### PROVIDED RECORDS

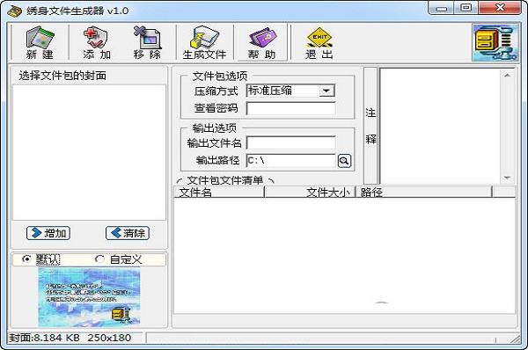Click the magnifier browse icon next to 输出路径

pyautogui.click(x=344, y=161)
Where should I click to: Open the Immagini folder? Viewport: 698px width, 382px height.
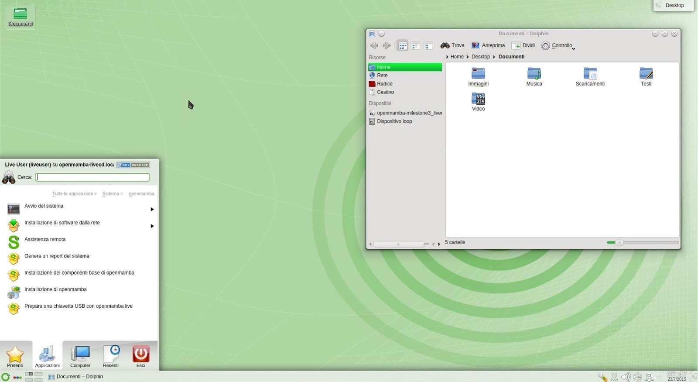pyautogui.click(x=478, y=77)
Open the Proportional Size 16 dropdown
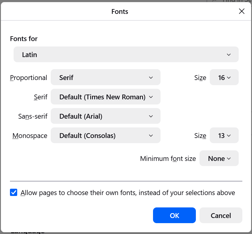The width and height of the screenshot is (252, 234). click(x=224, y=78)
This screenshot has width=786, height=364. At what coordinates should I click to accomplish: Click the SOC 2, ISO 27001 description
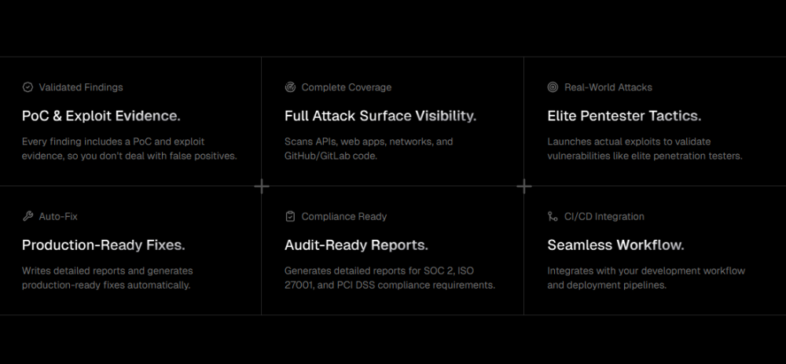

--

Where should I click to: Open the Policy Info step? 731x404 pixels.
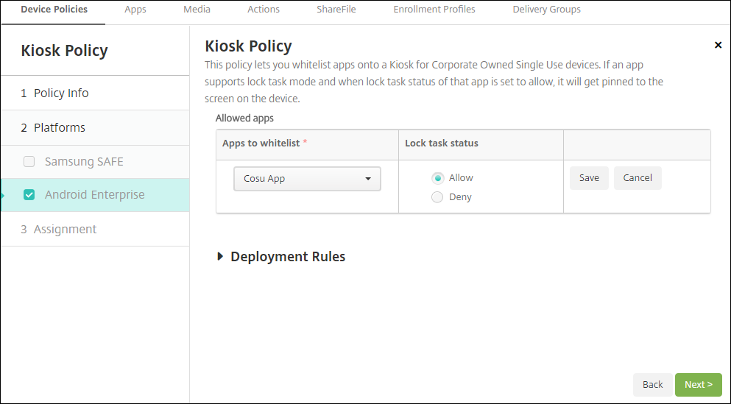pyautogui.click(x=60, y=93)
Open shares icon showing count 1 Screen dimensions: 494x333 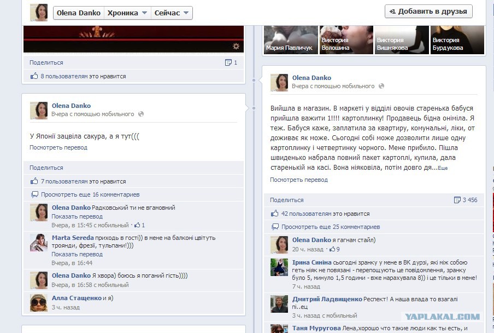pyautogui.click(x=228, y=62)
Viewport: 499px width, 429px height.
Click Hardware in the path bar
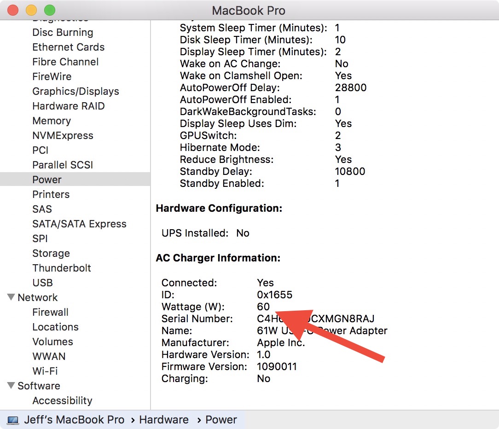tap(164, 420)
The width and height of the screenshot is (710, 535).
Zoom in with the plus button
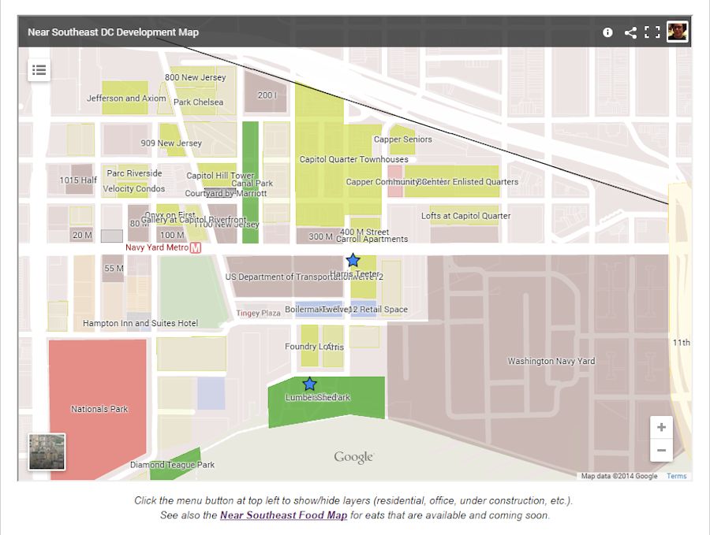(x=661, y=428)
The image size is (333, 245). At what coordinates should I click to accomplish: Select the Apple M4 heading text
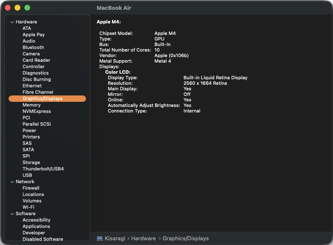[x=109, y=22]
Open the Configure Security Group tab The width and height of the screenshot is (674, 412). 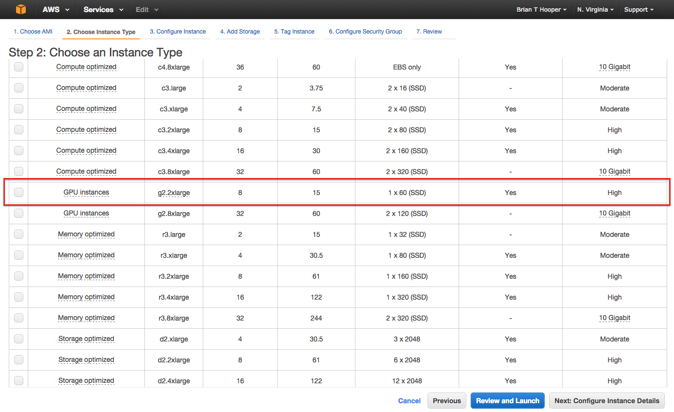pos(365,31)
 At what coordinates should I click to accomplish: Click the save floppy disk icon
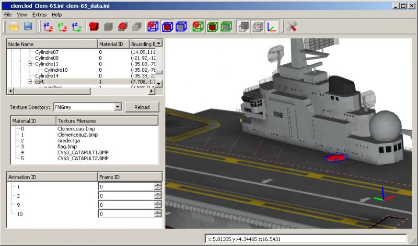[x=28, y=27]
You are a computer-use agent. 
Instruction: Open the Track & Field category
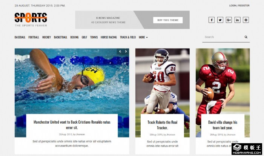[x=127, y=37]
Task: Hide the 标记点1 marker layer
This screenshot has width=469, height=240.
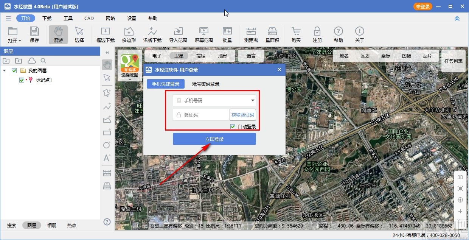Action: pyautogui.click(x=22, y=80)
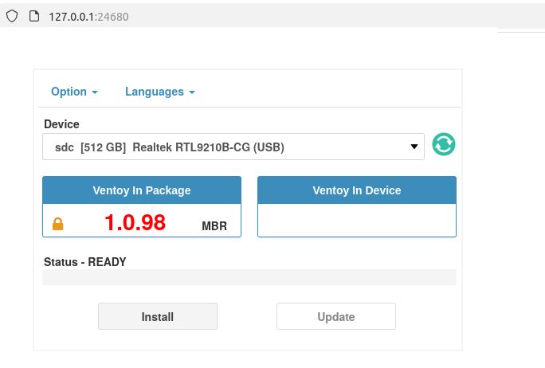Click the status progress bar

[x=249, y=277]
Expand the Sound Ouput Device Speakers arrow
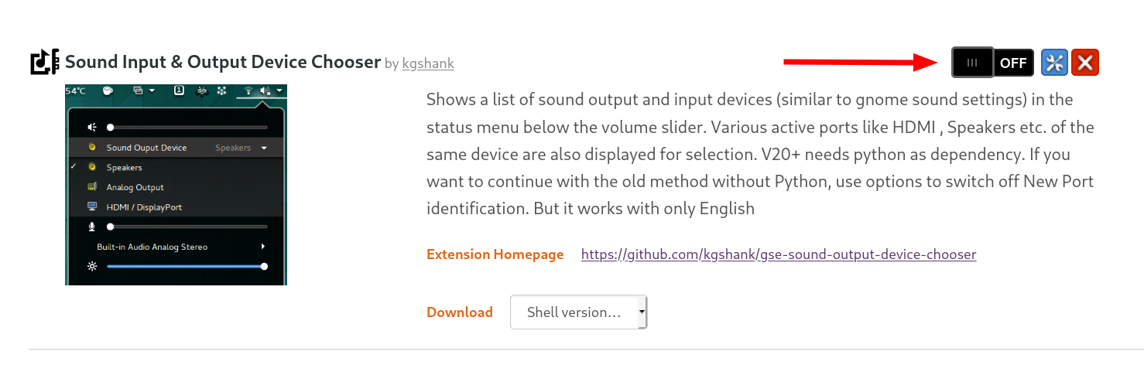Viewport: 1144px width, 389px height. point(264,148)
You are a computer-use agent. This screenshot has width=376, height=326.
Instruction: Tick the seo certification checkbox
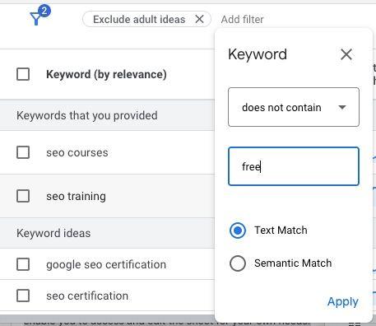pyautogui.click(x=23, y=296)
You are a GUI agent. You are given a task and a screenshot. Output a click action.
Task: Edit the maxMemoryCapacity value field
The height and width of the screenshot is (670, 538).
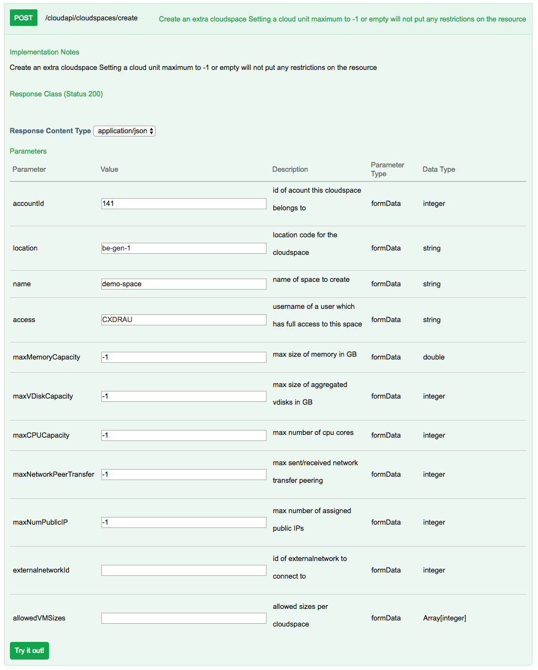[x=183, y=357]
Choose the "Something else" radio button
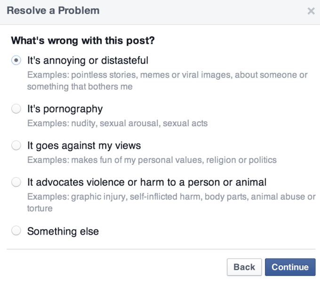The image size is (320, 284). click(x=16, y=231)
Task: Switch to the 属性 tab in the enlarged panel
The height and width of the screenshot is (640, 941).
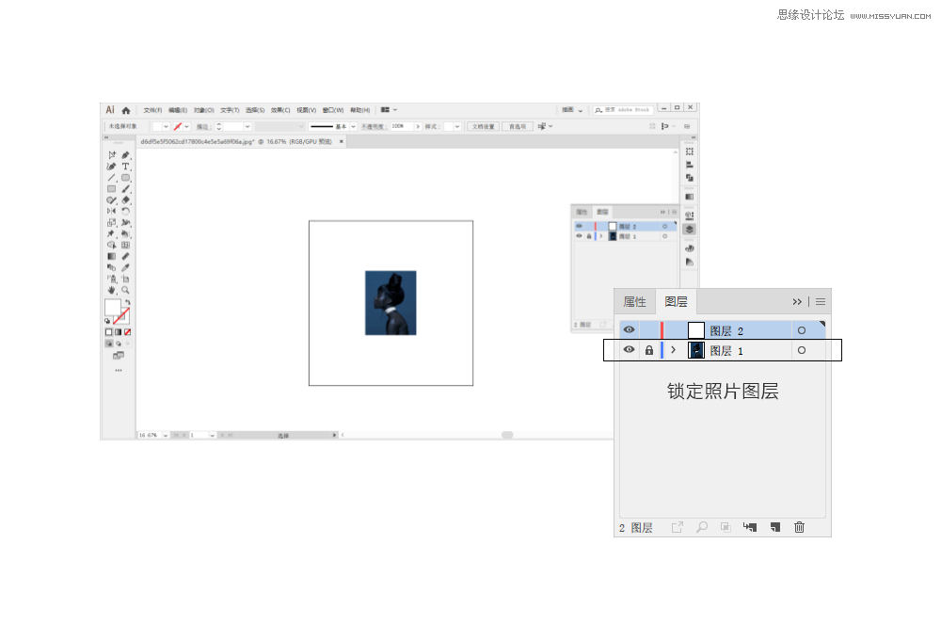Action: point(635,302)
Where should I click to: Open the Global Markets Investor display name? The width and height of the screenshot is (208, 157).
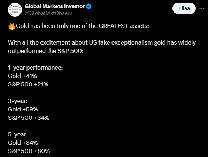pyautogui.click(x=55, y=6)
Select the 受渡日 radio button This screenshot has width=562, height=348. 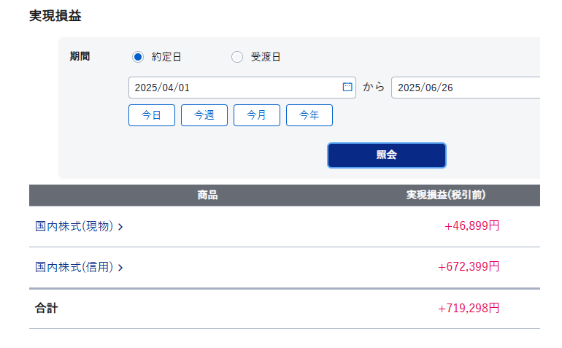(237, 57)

* * *

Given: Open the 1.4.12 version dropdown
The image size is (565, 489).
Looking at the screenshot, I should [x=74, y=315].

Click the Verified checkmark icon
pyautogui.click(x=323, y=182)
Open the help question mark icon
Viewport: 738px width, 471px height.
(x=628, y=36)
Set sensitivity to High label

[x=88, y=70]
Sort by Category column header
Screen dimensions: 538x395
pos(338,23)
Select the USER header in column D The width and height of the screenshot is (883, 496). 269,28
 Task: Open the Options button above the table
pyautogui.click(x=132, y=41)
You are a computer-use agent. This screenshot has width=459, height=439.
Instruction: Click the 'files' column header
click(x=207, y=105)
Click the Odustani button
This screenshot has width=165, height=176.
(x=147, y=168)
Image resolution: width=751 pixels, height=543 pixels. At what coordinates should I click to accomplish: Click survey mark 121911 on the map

### ACTIVITY
Tell how many lines in the entries contain the string "agent", and give nothing beyond the number.

### OUTPUT BELOW
4